How the GOP (and the Tea Party) Helped Kill SOPA 857
Hugh Pickens writes "Strengthening intellectual property enforcement has been a bipartisan issue for the past 25 years, but Stewart Baker writes in the Hollywood Reporter that when the fight went from the committees to the floor and Wikipedia went down, the Democratic and Republican parties reacted very differently to SOPA. 'Despite widespread opposition to SOPA from bloggers on the left, Democrats in Congress (and the administration) were reluctant to oppose the bill outright,' writes Baker. 'The MPAA was not shy about reminding them that Hollywood has been a reliable source of funding for Democratic candidates, and that it would not tolerate defections.' That very public message from the MPAA also reached another audience — Tea Party conservatives. Most of them had never given a second thought to intellectual property enforcement, but many had drawn support from conservative bloggers and they began to ask why they should risk the ire of their internet supporters to rescue an industry that was happily advertising how much it hated them." (Read on, below.)
Pickens continues: "Pretty soon, far more Republicans than Democrats had bailed on SOPA, the Republican presidential candidates had all come out for what they called 'Internet freedom,' and now for Republicans, opposition to new intellectual property enforcement is starting to look like a political winner. 'It pleases conservative bloggers, appeals to young swing voters, stokes the culture wars and drives a wedge between two Democratic constituencies, Hollywood and Silicon Valley,' concludes Baker, adding that unfortunately for Hollywood, as its customers migrate to the Internet, it is losing not just their money but their hearts and minds as well."
here we go (Score:5, Funny)
made popcorn as soon as I saw this come up in red - have at it kids.
...And "Boom" Go the Heads in the /. Hive-Mind (Score:5, Funny)
This is the geek-world "Truth That Dare Not Speak It's Name," namely that it is the liberal/democrat machine that continues to give oxygen and sustenance to that e-e-e-e-e-e-evil content distribution industry. Maybe it's because so many of the artists themselves usually espouse left-wing politics, support the democratic candidates, and will not know how to earn a dime if technical progress continues to chip away at the struts in the old content/contract/distribution/residuals system.
"Popcorn," indeed...
Re:I'm glad I support the Republicans (Score:5, Funny)

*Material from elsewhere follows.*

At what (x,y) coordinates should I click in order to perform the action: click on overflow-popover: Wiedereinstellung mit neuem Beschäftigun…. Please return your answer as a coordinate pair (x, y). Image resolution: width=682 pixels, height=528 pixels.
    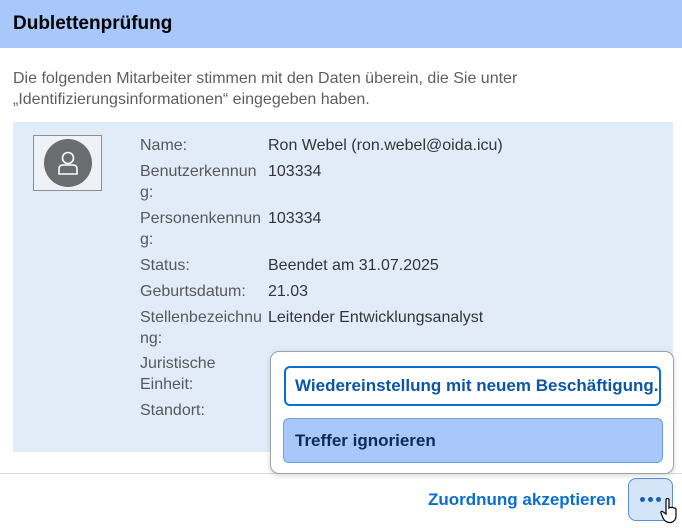
    Looking at the image, I should click on (472, 412).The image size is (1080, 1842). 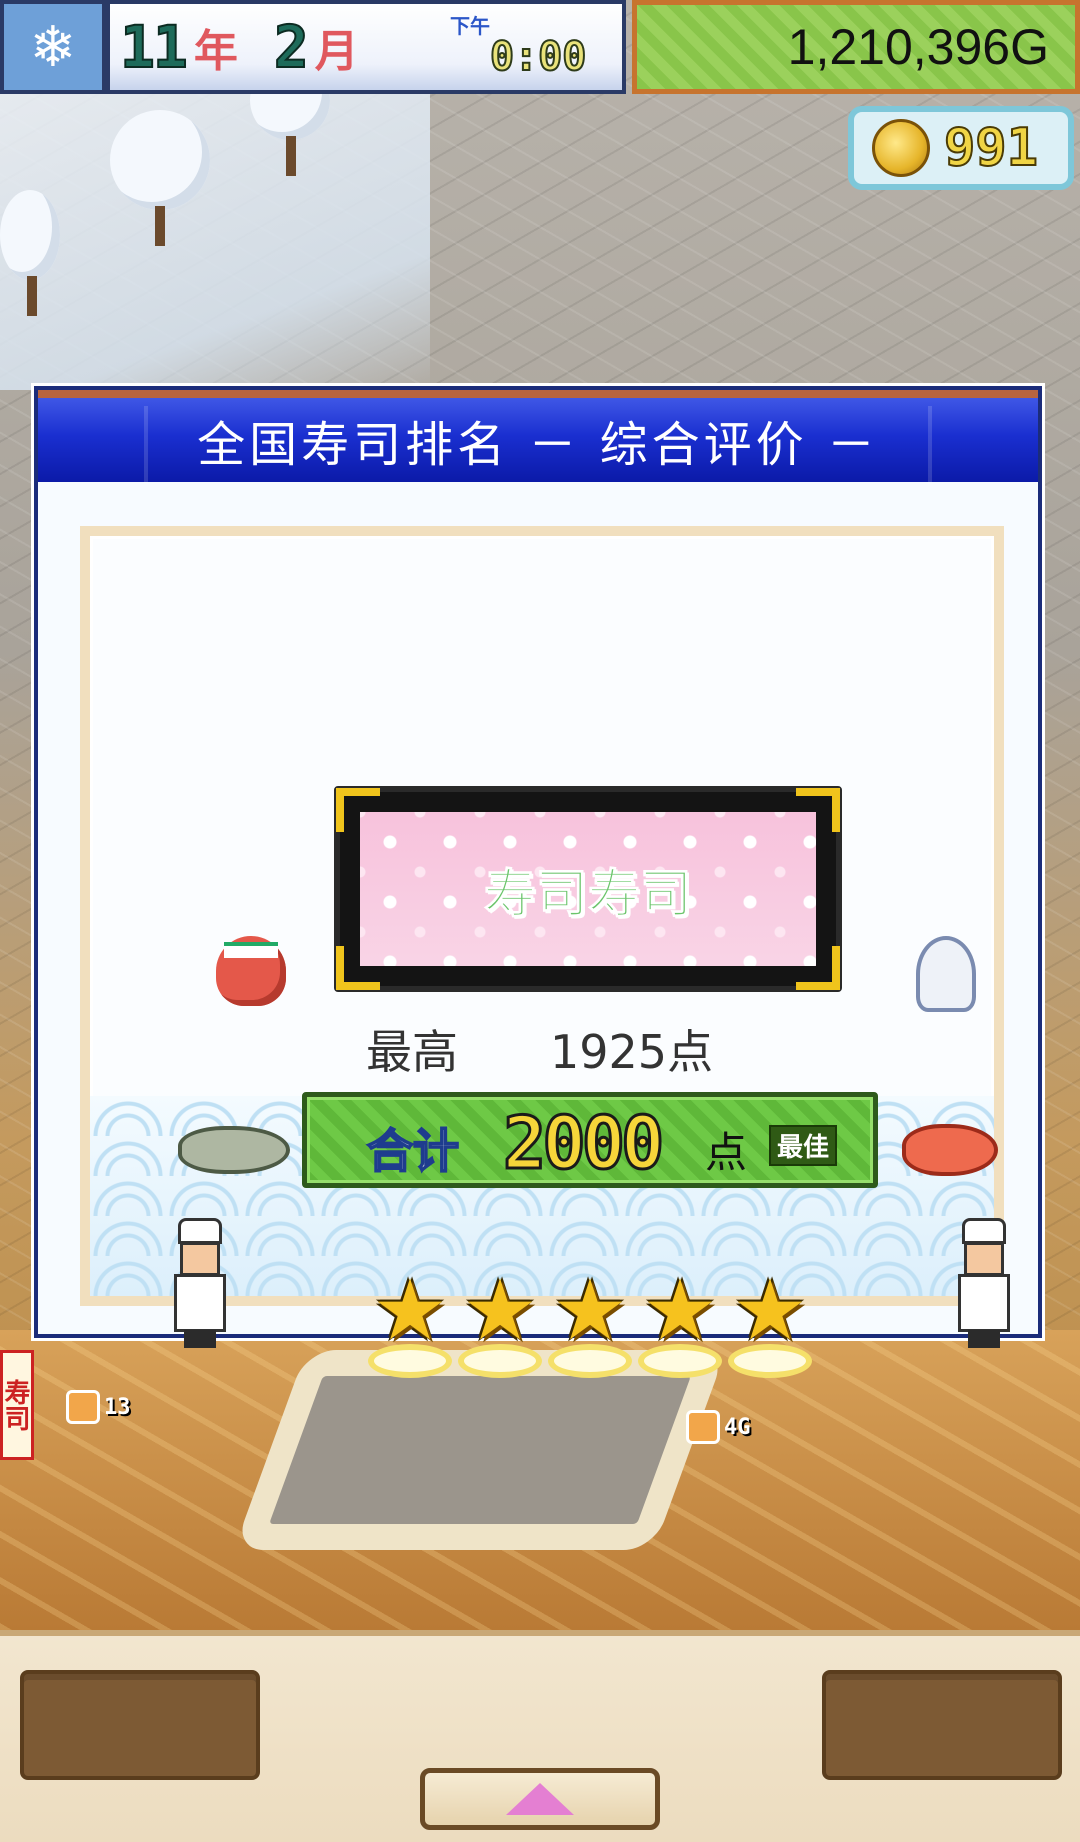 I want to click on snowflake-icon: ❄, so click(x=53, y=47).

Abortion is the taking of a human life. You don't think it's a human life? Um, what makes you qualified to determine what is human life and what is not?
More importantly, what makes you qualified to determine what is human life and what is not?
Excellent point. I'll err on the side of caution and assume that if it has human DNA, independent brain waves and a heart beat, then it is a living human being.
Or, we could wait a few years and ask it.